63 year old male: chest pain

David here, posting my first case on the blog… hope you enjoy, and Happy Father's Day! Here's an interesting case submitted by "Mike from Mass".  Some minor details have been changed to preserve patient confidentiality.

EMS is dispatched to a residence for a 63 year old male with chest pain. Dispatch advises that a different crew had responded about 30 minutes earlier, but the patient refused transport against medical advice.

Upon arrival, the crew finds a 63 year old male walking towards them, in no apparent distress. There is a moderate language barrier, but the the crew is able to understand that the patient began experiencing right back pain while taking a shower about an hour ago. He may also have experienced shortness of breath and chest discomfort, but the crew is less certain of this due to the language barrier.  Patient is alert and oriented X 4, with clear lung sounds.  The crew obtains the following vital signs:

  • BP: 142/70
  • HR: 52 bpm, regular
  • RR: 14
  • SpO2: 98%
  • BGL: 137

While trying to obtain the patient's medical history, the crew learns that the patient has not received regular medical care until one year ago. The patient is able to deny any allergies, but regular medications and any past medical history are unclear. The patient is given 324 mg baby ASA, but nitrates are withheld due to unclear PDE5 inhibitor (ED drugs) status. Prior to transport to a PCI capable hospital, IV access is established and  the following 12 lead is acquired:

Enroute, another 12 lead is acquired:

Upon arriving at the hospital, the patient becomes acutely anxious and tremulous.  The crew observes that the patient now appears to be in moderate discomfort, with a rising heart rate. A third 12 lead is acquired by the crew:

What do you think is going on?

What do you think about the change in the patient's presentation?

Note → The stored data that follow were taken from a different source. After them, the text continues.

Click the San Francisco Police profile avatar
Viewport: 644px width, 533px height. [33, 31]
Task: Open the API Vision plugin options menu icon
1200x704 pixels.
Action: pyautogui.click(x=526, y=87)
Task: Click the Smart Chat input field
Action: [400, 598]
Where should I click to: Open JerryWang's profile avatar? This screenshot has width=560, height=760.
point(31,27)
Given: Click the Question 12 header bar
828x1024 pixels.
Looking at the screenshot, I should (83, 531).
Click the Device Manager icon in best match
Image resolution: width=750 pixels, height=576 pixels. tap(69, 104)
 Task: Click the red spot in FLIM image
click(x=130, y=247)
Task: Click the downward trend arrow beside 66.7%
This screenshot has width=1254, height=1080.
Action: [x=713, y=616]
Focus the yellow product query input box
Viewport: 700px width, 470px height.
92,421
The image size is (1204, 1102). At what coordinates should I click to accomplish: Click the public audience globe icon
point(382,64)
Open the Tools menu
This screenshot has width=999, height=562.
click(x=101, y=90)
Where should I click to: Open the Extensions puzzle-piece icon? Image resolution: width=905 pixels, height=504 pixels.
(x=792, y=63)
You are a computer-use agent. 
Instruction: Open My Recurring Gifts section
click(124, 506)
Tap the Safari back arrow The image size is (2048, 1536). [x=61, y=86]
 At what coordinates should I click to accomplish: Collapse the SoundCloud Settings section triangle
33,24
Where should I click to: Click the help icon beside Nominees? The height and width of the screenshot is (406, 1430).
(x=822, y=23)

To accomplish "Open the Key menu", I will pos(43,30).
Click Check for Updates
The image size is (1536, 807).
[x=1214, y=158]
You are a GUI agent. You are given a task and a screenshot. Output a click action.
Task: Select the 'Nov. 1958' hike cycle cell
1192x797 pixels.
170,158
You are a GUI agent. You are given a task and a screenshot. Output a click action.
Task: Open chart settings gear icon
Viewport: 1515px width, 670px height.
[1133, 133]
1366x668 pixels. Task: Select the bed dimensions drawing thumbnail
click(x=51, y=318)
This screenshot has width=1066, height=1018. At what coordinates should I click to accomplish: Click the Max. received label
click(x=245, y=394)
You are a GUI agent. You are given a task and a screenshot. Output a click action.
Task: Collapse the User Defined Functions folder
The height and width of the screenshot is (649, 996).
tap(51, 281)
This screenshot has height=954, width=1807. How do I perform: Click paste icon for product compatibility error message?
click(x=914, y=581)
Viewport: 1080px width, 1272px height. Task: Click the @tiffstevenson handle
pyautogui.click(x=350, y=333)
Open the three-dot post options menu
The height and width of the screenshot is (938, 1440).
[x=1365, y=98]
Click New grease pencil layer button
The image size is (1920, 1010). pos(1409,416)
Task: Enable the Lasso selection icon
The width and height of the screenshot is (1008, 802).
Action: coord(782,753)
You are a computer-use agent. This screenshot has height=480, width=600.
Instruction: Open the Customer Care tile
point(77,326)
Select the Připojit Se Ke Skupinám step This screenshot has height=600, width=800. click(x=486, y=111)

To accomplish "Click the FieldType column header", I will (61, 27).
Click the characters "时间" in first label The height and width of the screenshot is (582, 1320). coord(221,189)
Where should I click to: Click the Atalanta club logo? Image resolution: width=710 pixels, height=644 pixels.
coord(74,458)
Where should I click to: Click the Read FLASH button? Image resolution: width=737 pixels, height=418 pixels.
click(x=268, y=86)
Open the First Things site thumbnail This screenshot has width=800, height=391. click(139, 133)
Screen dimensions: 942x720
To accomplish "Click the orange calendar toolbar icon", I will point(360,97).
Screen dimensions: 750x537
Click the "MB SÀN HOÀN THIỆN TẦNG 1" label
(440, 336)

How would you treat this patient?

 

11 Comments

  • Brandon O says:

    Early recordings could be Wellens. Seems to deteriorate to a full STEMI eventually; quality on the last is poor but there appears to be substantial anterior elevation with reciprocal changes.

  • Medic537 says:

    This comment was removed due to incivility. Thanks, Tom B.

  • Troy says:

    Initial shows Wellens Syndrome. ASA, nitro, morphine (but I prefer fentanyl), and serial 12’s. Wellens turned into a full anterior STEMI which I guess was do to withholding nitro and early treatment for what might be done in the tertiary care. Personally, I never base my treatment in the field off of what the hospital might do, except withholding Plavix in aVR elevation. That’s just poor paramedicine if you ask me :/ Don’t wait till your behind the 8-ball to take your shot.

  • Troy says:

    Lol! I thought when he said ED he meant the hospital, not erectile disfunction. What ever happened to just asking the patient? He could probably tell you if he was popping some Viagra 😛

  • bill says:

    Since you are now at the hospital, give him the nitro, start a second line and watch as he goes to cath lab

  • Todd says:

    Since he didn't outright say he was on any sexual performance enhancing drugs, with a SBP of 140+ I would have given him nitro any way….as well as ASA, Morphine, and maybe titrate oxygen to his sats if need be. Also I did notice a BBB even in the first 12 lead that got progressively bigger as time went on…

  • Chris T says:

    I learned a little about wellens syndrom. And it was cool to see that much elevation appear while with the patient. Neat case. Thank you for your time in posting. I learn from every 12 lead I look at.

  • bruce says:

    Sounds like pt. Maybe having as indicated on 12 lead

  • Carius says:

    I notice a wandering baseline (not sure if thats the correct term for it) on the third ECG. Anyone know what the source for this artefact / disturbance?

  • Brandon O says:

    Probably movement from the "acutely anxious and tremulous" patient, Carius.

  • FLMedic311 says:

    @Todd..  BBB? Could you be more specific, as I don't see anything that would indicate a IV conduction delay.  Also not sure that this would qualify as a Wellen's case, although the Biphasic T wave in V3 is concerning typical Wellens include changes in V2.  Not sure if anyone has anymore infor regarding this as a variant or not, would like to know.  I would however like to point out the hyperacute T wave in V1 and loss of precordial balance is very concerning for acute cardiac ischemia.